* begin *

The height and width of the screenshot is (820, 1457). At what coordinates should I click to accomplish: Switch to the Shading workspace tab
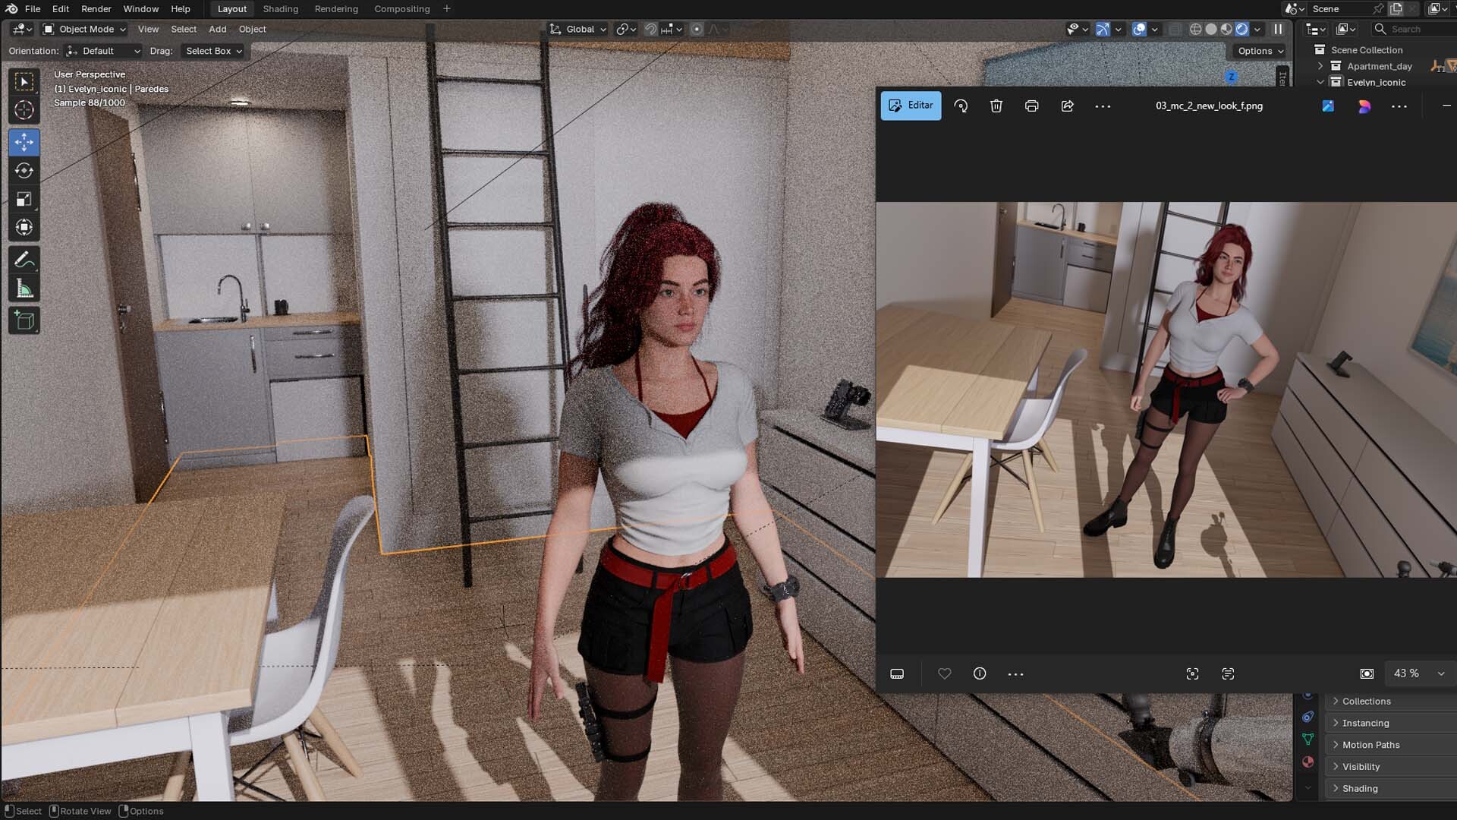280,9
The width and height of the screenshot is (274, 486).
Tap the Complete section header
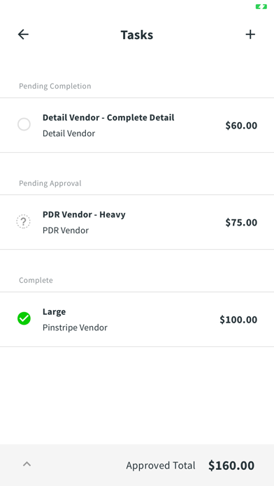tap(36, 280)
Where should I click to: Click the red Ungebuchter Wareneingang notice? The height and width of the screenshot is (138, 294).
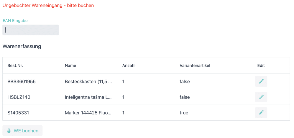(x=48, y=5)
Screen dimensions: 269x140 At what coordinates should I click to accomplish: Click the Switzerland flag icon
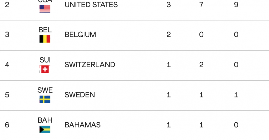(x=45, y=69)
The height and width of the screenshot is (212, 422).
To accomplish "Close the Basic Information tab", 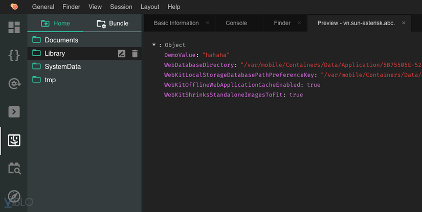I will click(x=207, y=23).
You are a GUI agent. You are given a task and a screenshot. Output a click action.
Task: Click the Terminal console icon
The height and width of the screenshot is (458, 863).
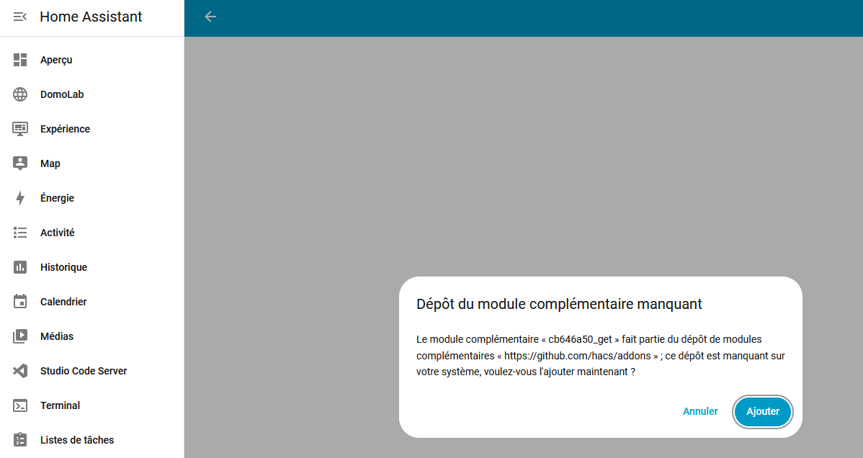pyautogui.click(x=20, y=405)
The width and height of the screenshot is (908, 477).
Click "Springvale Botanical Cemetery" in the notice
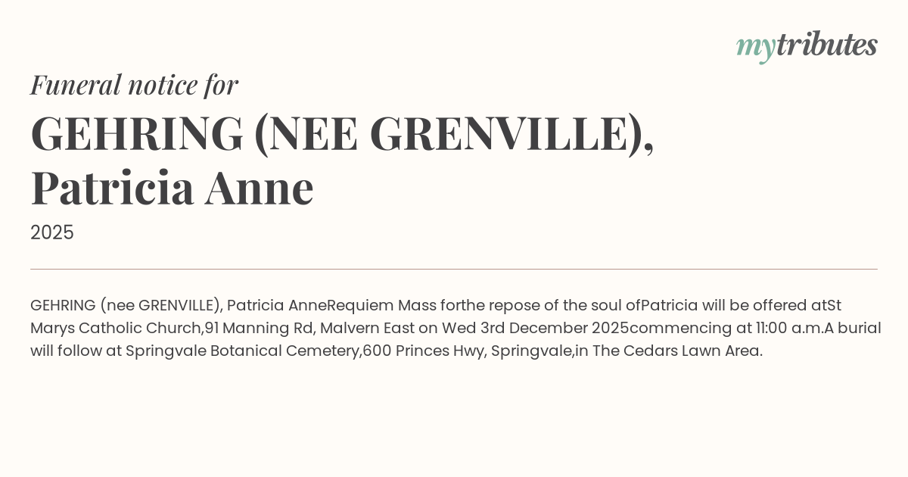[244, 351]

* end *

WHAT YOU SHOULD DO: Render the lines from the start of the records through the line containing "tap(36, 280)", both ends included, as a Markdown table with the columns Row and Line. Skip blank lines and leave the pictures out.

OUTPUT FOR THIS EXERCISE:
| Row | Line |
|---|---|
| 1 | The height and width of the screenshot is (820, 1457). At what coordinates should I click to accomplish: Switch to the Shading workspace tab |
| 2 | 280,9 |
| 3 | The width and height of the screenshot is (274, 486). |
| 4 | Tap the Complete section header |
| 5 | tap(36, 280) |